Task prompt:
Transcribe only the part of the material below that begins at the line containing "Screen dimensions: 1026x769" and ends at the line containing "This screenshot has width=1024, height=658.", with both kept and images left out.
|---|
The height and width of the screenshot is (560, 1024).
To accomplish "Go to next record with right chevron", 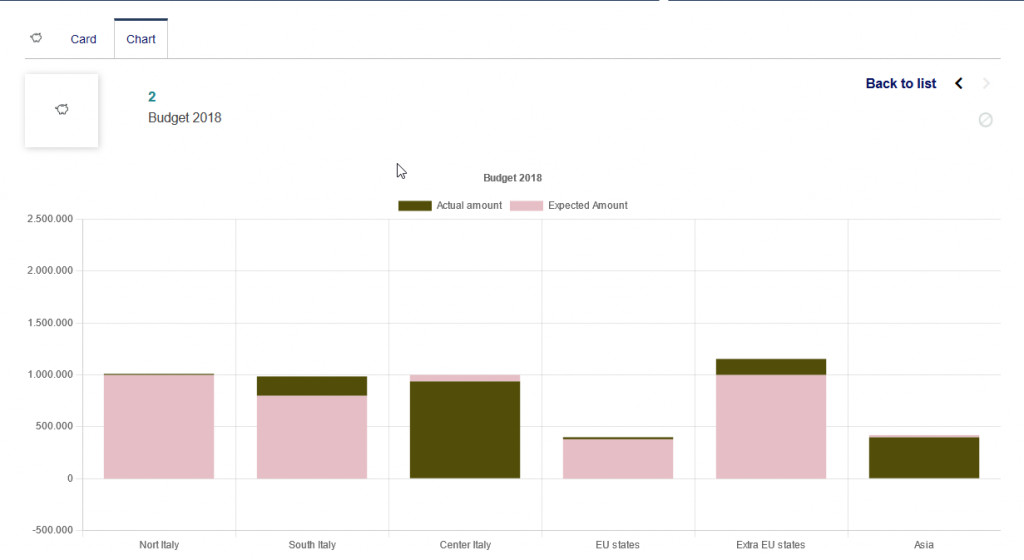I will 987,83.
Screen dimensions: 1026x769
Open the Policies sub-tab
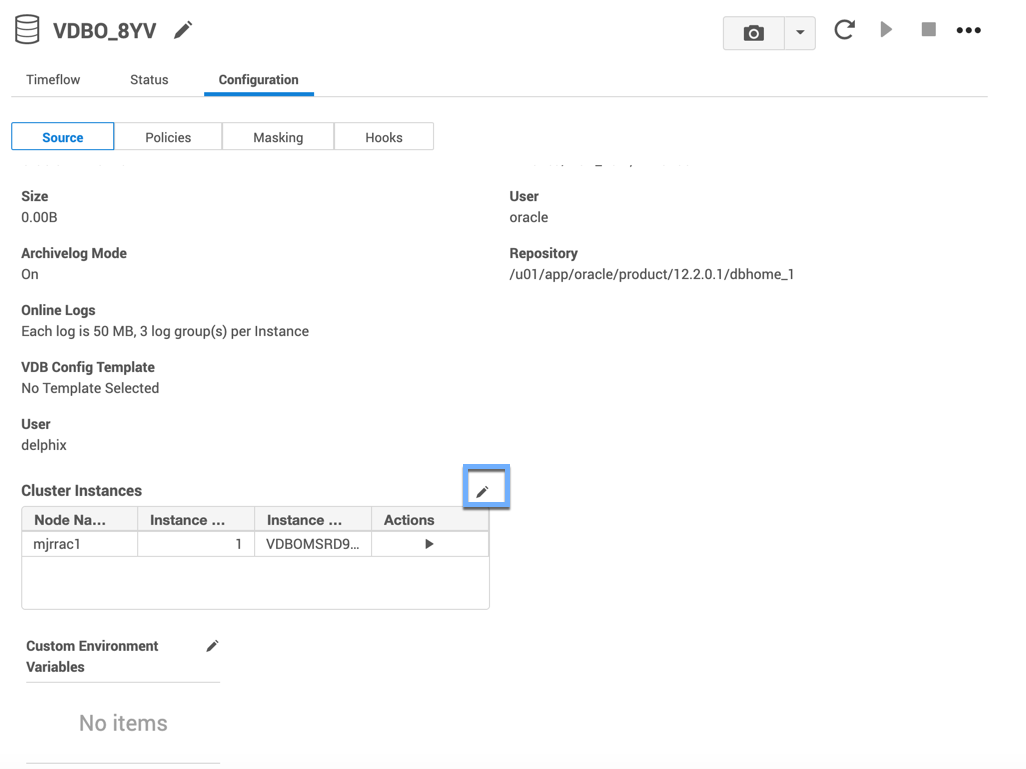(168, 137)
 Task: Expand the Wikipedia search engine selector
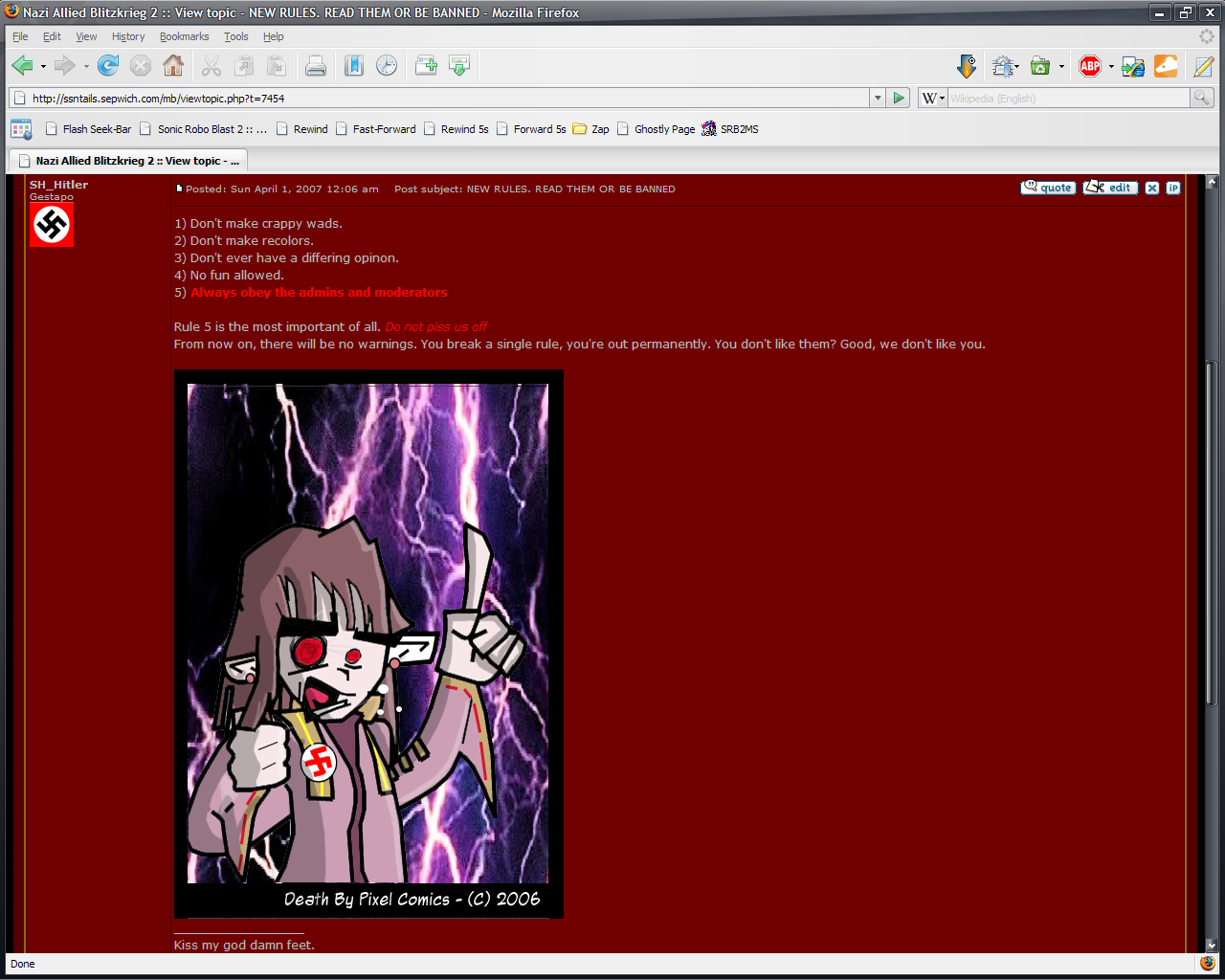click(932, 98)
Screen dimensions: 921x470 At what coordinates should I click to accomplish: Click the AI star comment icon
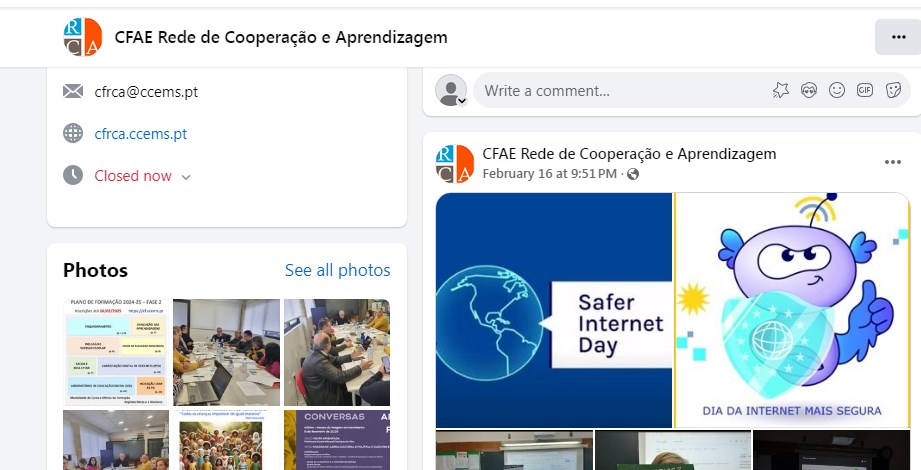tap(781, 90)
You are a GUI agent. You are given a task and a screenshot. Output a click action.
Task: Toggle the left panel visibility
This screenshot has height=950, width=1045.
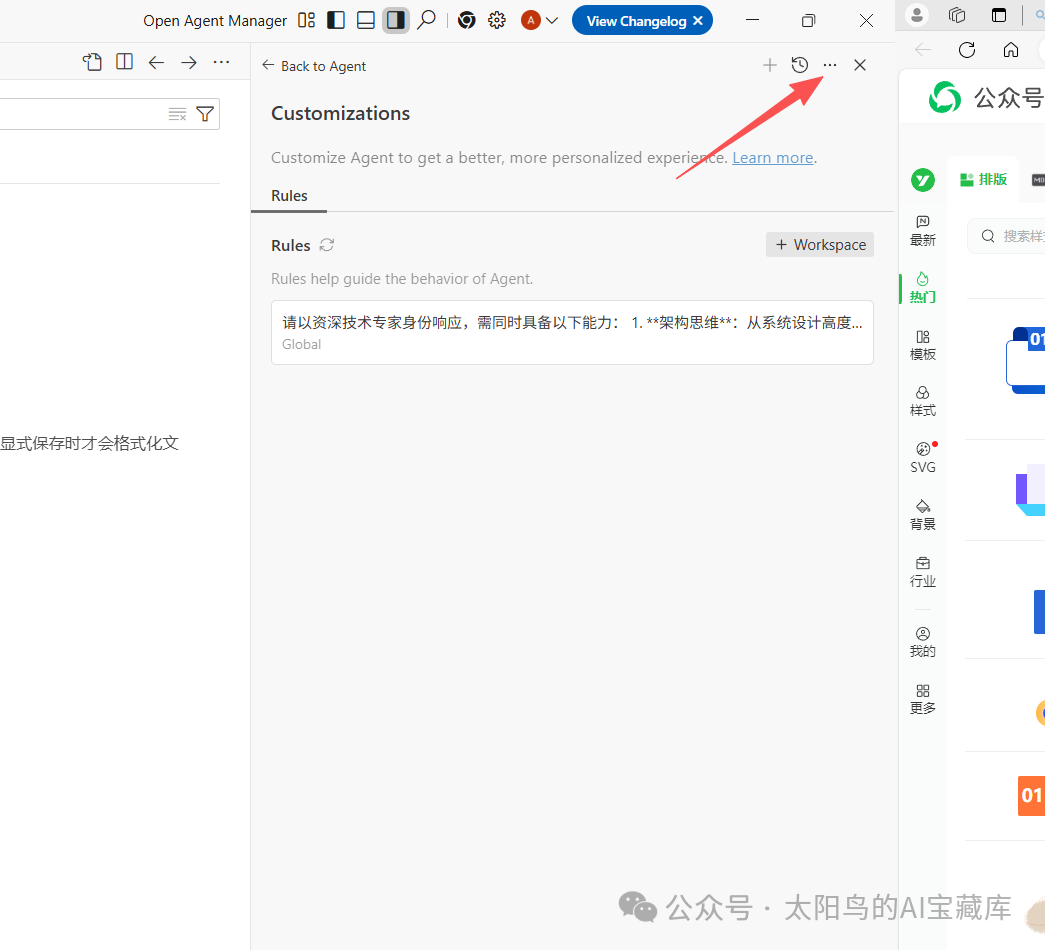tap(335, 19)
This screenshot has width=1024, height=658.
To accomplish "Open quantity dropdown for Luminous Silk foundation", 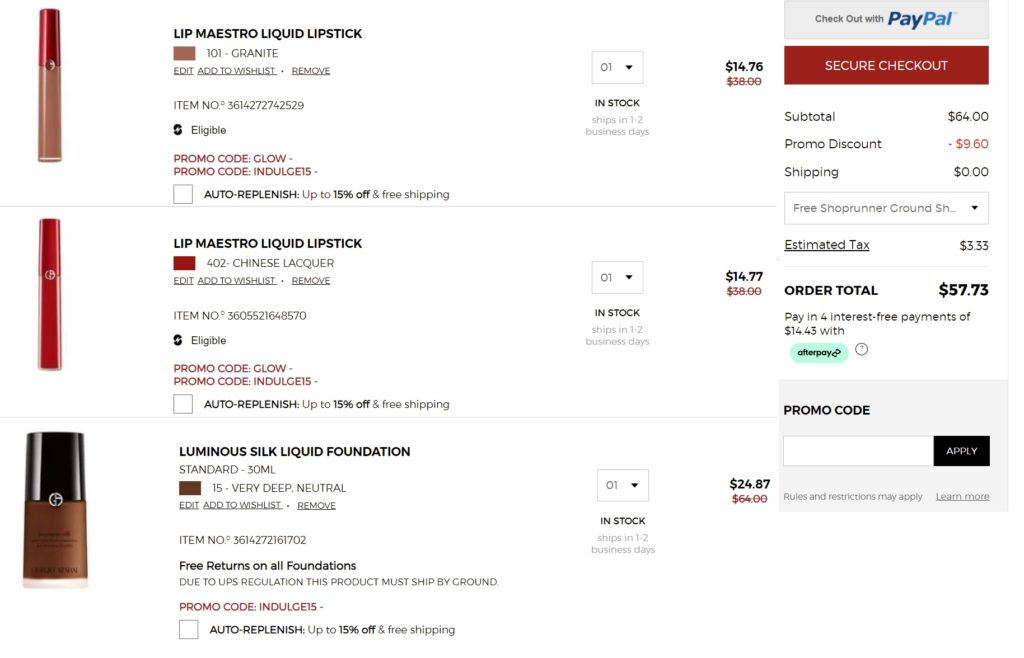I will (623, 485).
|---|
Finished task:
Screen dimensions: 1026x769
Open the Policies sub-tab
(168, 137)
 Task: Expand the Wikipedia search engine selector
click(932, 98)
Screen dimensions: 921x470 At what coordinates should I click to accomplish: Click the AI star comment icon
tap(781, 90)
You are a GUI agent. You are given a task and a screenshot. Output a click action.
Task: Toggle the left panel visibility
This screenshot has height=950, width=1045.
tap(335, 19)
This screenshot has width=1024, height=658.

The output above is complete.